Aim of the exercise: Please list every parameter name in the CalculateSystemDependenciesByDistance signature in the Enlighten dependency text.

begin Supplied text

Each IPrecompInputSystem may have dependencies calculated by calling this function on it. The collection of systems passed in determines the connectivity between them, so completely isolated systems have a numSystems of 1. All packed systems which are fully loaded will have their geometry fully represented in the visibility tests. Packed systems which only have a header (ie whose geometry isn't loaded) will be represented by their bounding boxes in the visibility tests. (In the HLBS these sets of systems are controlled by the "expansionDistance" parameter.)
Parameters
[in] | pSystem | The system for which to calculate dependencies |
[in] | ppSystems | The list of systems to include in this calculation. It must include at least the system in the previous argument. |
[in] | numSystems | The number of packed systems in the above array |
[in] | rayOriginsPerPixelArea | Density of ray origins - i.e. num of ray origins = rayOriginsPerPixelArea * SystemWorldArea/(minSystemPixelSize^2) |
[in] | progress | This object is updated during this function call to give feedback on progress |
[out] | oDependencies | The approximate set of system dependencies, which may be fed back into the precompute. |
virtual Geo::s32 Enlighten::IPrecompute::CalculateSystemDependenciesByDistance
public: Geo::s32 CalculateSystemDependenciesByDistance
(
const IPrecompInputSystem *const * pInputSystems,
Geo::s32 numSystems,
const IPrecompInputGeometry *const * pInputGeoms,
Geo::s32 numGeoms,
float maxDistanceInPixelSizeUnits,
bool estimateFromCentre,
Geo::IGeoProgressProxy * progress,
IPrecompSystemsDependencies *& oDependencies
)
Calculate dependencies for the input systems.
System A is dependent on system B if the centres of A and B are at a distance equal or smaller than the maxDistanceInPixelSizeUnits multiplied by the minimum pixel size of the instances in system B.

end Supplied text
begin Items

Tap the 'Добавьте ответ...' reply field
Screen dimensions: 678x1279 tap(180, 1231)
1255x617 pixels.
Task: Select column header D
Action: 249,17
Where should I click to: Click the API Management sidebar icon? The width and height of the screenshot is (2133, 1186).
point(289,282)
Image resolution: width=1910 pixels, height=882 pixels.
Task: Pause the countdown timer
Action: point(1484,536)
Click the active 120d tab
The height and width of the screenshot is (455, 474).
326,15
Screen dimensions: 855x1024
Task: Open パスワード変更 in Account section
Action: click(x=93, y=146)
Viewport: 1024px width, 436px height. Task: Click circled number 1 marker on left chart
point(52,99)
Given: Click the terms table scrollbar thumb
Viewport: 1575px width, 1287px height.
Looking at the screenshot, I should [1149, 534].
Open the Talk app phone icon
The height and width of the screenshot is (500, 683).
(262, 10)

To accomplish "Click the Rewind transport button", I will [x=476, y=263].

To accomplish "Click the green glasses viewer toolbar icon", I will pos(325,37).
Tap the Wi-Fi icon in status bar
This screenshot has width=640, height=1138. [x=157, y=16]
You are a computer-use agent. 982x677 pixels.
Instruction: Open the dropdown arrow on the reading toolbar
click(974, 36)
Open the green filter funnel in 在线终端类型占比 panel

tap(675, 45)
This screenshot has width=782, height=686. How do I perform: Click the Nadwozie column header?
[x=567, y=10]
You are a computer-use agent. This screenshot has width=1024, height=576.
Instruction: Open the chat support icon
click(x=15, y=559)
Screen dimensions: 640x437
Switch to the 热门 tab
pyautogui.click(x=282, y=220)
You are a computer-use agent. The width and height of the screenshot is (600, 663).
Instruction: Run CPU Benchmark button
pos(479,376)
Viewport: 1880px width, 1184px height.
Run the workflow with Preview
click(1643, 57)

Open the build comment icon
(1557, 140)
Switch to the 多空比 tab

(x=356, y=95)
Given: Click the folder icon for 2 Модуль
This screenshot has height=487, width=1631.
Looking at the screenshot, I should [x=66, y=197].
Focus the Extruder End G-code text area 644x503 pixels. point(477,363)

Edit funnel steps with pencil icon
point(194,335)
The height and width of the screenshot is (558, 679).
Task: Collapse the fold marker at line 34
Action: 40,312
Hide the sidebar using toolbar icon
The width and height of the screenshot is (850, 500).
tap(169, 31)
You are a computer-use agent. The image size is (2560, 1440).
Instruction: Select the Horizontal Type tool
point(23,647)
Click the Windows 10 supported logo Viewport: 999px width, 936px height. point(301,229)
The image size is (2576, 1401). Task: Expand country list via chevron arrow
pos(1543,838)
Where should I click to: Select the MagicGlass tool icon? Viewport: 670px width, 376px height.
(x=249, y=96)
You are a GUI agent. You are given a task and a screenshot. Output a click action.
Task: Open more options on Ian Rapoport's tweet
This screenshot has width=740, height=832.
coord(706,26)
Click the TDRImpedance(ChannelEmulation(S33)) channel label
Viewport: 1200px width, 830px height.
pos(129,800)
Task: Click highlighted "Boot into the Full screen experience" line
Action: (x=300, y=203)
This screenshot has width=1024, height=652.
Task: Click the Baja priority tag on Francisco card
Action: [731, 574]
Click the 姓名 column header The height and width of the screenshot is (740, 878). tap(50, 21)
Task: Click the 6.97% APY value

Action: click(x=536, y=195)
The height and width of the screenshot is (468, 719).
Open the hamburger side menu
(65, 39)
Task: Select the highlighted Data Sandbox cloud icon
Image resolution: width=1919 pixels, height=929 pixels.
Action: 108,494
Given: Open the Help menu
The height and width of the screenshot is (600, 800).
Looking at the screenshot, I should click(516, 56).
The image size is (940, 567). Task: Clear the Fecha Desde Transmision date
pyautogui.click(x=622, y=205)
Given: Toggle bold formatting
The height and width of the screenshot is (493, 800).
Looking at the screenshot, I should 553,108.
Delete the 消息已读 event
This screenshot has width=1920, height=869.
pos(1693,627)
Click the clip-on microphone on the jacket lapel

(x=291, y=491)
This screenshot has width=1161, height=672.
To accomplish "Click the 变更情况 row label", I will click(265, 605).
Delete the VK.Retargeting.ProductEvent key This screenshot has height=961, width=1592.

end Items

Finished answer: pInputSystems, numSystems, pInputGeoms, numGeoms, maxDistanceInPixelSizeUnits, estimateFromCentre, progress, oDependencies